### Exercise description
What you return must be the exact lines of the material below, from the first through the one that has "Kapcsolat (67, 2255)", with no pictures and, please, nothing else.

### Data extracts
************

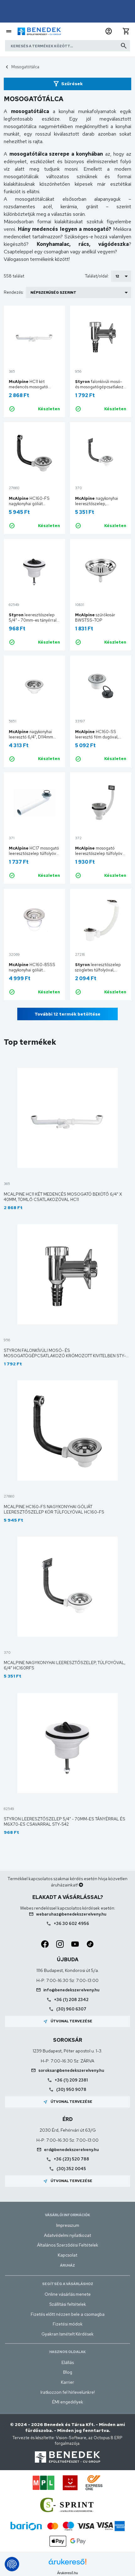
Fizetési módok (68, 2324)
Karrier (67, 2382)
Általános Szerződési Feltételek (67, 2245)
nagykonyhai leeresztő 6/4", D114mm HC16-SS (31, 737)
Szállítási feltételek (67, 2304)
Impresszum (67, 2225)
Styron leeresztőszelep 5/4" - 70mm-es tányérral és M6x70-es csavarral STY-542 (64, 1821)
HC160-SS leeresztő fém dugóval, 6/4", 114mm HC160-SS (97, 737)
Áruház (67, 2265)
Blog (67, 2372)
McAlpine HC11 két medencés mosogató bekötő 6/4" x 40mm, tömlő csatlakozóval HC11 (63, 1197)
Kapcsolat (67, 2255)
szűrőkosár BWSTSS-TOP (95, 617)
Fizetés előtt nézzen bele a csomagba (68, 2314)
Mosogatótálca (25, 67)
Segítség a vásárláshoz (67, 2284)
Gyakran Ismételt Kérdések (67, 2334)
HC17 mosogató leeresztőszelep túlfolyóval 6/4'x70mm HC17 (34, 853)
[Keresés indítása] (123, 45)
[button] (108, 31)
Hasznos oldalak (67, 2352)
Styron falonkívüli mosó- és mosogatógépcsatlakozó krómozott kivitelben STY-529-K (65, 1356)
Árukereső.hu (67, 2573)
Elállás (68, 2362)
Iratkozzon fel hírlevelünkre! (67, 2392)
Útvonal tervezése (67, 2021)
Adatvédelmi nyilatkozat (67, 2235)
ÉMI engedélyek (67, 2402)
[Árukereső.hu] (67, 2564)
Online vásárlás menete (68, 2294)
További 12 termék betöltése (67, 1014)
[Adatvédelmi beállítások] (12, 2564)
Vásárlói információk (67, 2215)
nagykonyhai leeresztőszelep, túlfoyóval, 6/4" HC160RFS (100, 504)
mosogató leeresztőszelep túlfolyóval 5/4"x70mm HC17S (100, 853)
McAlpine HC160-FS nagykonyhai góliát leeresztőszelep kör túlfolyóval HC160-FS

************

### Answer for the task
Fizetési módok (68, 2324)
Karrier (67, 2382)
Általános Szerződési Feltételek (67, 2245)
nagykonyhai leeresztő 6/4", D114mm HC16-SS (31, 737)
Szállítási feltételek (67, 2304)
Impresszum (67, 2225)
Styron leeresztőszelep 5/4" - 70mm-es tányérral és M6x70-es csavarral STY-542 (64, 1821)
HC160-SS leeresztő fém dugóval, 6/4", 114mm HC160-SS (97, 737)
Áruház (67, 2265)
Blog (67, 2372)
McAlpine HC11 két medencés mosogató bekötő 6/4" x 40mm, tömlő csatlakozóval HC11 (63, 1197)
Kapcsolat (67, 2255)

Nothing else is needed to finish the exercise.